◆ 本文抜粋
────────

【俳誌を読む】
〈ゆるづかみ〉の展開力
『オルガン』創刊号を読む(4)
小津夜景
『オルガン』を読む、最終回は宮本佳世乃。今回彼女は「クリア」という自由詠と「うらうら」というテーマ詠をこの雑誌に寄せています。
「クリア」はとにかく心地の良い作品。読みながら気を抜くと、あっと言う間に眠ってしまえそうなほど快適です。あと景の組み立てに絵コンテ的なところがあって、読者の(ありもしない)記憶の急所をピンポイントで突いてきます。
かすみたる町に小さなヘルメット
風船に入る空気のちとぎくしやく
大学に食堂のある日永かな
録音のやうな初音のなかにゐる
絶妙なまでの何気なさ。すっきりとしたシチュエーション。ふわっとしたゆとりがありつつも夢想的な部分がなく、出来事を日常のスケールにきちんと収めてゆく手法。今回に限らず宮本佳世乃の句には「あの、確かにあった時間」におけるささやかな場面が割と多いようですが、面白いのはこうしたささやかさをめぐる細やかな調整とその巧みな構築というのが、逆説的に景の演出色を強化することになるらしく、結果としての句がていねいに作り込まれたドラマ(CM?映画?)のワン・ショットっぽく見えること。最初にわたしが「絵コンテ的」と感じたのは、このような句の佇まいを指しています。
ところで「何気ない風でいて、思いきりキャッチーな景」は彼女の句集『鳥飛ぶ仕組み』にもたくさん出てきます。とりわけ引用される頻度の高い句にこの手のものが集中しているようす。

────────

◆ 提供データ

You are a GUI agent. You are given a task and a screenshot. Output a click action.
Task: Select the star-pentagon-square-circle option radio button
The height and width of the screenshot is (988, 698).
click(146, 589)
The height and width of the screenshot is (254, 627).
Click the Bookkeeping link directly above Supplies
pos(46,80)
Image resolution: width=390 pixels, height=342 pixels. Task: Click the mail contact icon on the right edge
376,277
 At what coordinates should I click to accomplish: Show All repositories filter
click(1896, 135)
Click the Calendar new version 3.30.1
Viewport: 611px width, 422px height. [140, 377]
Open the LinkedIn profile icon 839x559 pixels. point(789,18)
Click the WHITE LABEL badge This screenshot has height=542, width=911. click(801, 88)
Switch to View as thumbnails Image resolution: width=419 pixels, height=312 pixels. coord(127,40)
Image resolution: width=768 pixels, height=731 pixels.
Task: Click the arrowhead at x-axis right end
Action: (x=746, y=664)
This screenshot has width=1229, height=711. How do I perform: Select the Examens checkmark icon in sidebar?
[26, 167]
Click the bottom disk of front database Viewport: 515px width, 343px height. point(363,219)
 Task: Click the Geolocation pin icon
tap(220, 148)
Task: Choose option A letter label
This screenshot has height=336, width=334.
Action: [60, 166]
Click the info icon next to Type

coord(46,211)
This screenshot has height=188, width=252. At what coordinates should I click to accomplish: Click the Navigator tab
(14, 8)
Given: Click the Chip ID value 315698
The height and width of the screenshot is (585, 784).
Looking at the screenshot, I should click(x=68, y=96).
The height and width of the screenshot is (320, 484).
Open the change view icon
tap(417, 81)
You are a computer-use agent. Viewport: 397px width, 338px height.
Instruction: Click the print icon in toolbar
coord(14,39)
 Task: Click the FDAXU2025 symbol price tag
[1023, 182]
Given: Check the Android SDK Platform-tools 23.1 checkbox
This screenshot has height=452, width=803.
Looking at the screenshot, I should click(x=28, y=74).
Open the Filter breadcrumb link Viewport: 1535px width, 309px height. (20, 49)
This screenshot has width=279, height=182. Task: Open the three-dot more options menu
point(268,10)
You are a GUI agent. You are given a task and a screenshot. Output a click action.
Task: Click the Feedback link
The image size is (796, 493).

────────

◆ 課題
[a] 俳誌評の「かすみたる町に小さなヘルメット」から「のものが集中しているようす。」までを、一字も変えずに書き写してください。
[b] 一覧の「This screenshot has width=1229, height=711.」を含む行から「coord(46,211)」を含む行までについて、「screenshot」を「image」に置き換え、ほかは変えずにその範囲の行だけを示してください。
俳誌評と一覧のあいだに関係はありません。

◆ 解答
[a]
かすみたる町に小さなヘルメット
風船に入る空気のちとぎくしやく
大学に食堂のある日永かな
録音のやうな初音のなかにゐる
絶妙なまでの何気なさ。すっきりとしたシチュエーション。ふわっとしたゆとりがありつつも夢想的な部分がなく、出来事を日常のスケールにきちんと収めてゆく手法。今回に限らず宮本佳世乃の句には「あの、確かにあった時間」におけるささやかな場面が割と多いようですが、面白いのはこうしたささやかさをめぐる細やかな調整とその巧みな構築というのが、逆説的に景の演出色を強化することになるらしく、結果としての句がていねいに作り込まれたドラマ(CM?映画?)のワン・ショットっぽく見えること。最初にわたしが「絵コンテ的」と感じたのは、このような句の佇まいを指しています。
ところで「何気ない風でいて、思いきりキャッチーな景」は彼女の句集『鳥飛ぶ仕組み』にもたくさん出てきます。とりわけ引用される頻度の高い句にこの手のものが集中しているようす。

[b]
This image has width=1229, height=711. How do I perform: Select the Examens checkmark icon in sidebar?
[26, 167]
Click the bottom disk of front database Viewport: 515px width, 343px height. point(363,219)
 Task: Click the Geolocation pin icon
tap(220, 148)
Task: Choose option A letter label
This image has height=336, width=334.
Action: [60, 166]
Click the info icon next to Type

coord(46,211)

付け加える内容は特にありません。